Who, then, was Martin Luther? Wasn't he an early battler for liberation? Not according to Troeltsch, for he argues: "Protestantism was at first concerned only with the answer to the old question about assurance of salvation ..." (p. 60). Protestantism has a great deal in common with Catholicism and the outlook of the Middle Ages. In fact, it can almost be viewed as an extension of the medieval outlook: "The sixteenth and seventeenth centuries are no longer the Middle Ages, but neither are they `Modern Times.' They are the `Confessional' Age of European history ..." (p. 89). "The point of primary importance," Troeltsch informs us, "is that, historically and theologically regarded, Protestantism -- especially at the outset in Luther's reform of the Church -- was, in the first place, simply a modification of Catholicism, in which the Catholic formulation of the problems was retained, while a different answer was given to them" (p. 59).

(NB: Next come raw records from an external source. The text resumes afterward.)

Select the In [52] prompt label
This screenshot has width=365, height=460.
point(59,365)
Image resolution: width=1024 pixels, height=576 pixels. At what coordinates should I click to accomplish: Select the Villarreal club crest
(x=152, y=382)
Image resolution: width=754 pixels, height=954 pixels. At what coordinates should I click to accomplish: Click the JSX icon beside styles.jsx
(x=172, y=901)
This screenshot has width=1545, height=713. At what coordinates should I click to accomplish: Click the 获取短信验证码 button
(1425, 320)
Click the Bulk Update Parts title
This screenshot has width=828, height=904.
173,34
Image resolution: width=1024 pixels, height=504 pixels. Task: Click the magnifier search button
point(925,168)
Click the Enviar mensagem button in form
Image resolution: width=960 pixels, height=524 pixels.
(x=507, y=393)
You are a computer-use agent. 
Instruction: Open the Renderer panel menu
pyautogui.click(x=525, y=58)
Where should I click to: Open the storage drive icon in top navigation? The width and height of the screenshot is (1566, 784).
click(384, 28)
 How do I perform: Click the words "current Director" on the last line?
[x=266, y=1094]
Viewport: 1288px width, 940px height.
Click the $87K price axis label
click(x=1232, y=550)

What does Protestantism as described by Troeltsch have in common with today's Protestantism, which comes in so many forms and varieties? Not a great deal. Troeltsch makes a distinction between early Protestantism, which is the vision and outlook of Luther and Calvin, and modern Protestantism, which absorbs much of the thinking of the modern world into itself. "The genuine early Protestantism of Lutheranism and Calvinism is, as an organic whole, in spite of its anti-Catholic doctrine of salvation, entirely a Church civilisation like that of the Middle Ages. It claims to regulate State and society, science and education, law, commerce and industry, according to the supernatural standpoint of revelation ...." Modern Protestantism, on the other hand has recognized in principle "... the possibility of a plurality of different religious convictions and religious societies existing alongside one another. It has further, in principle, recognized alongside itself a completely untrammeled secular life, which it no longer attempts to control, either directly or indirectly, through the agency of the State" (pp. 44-6).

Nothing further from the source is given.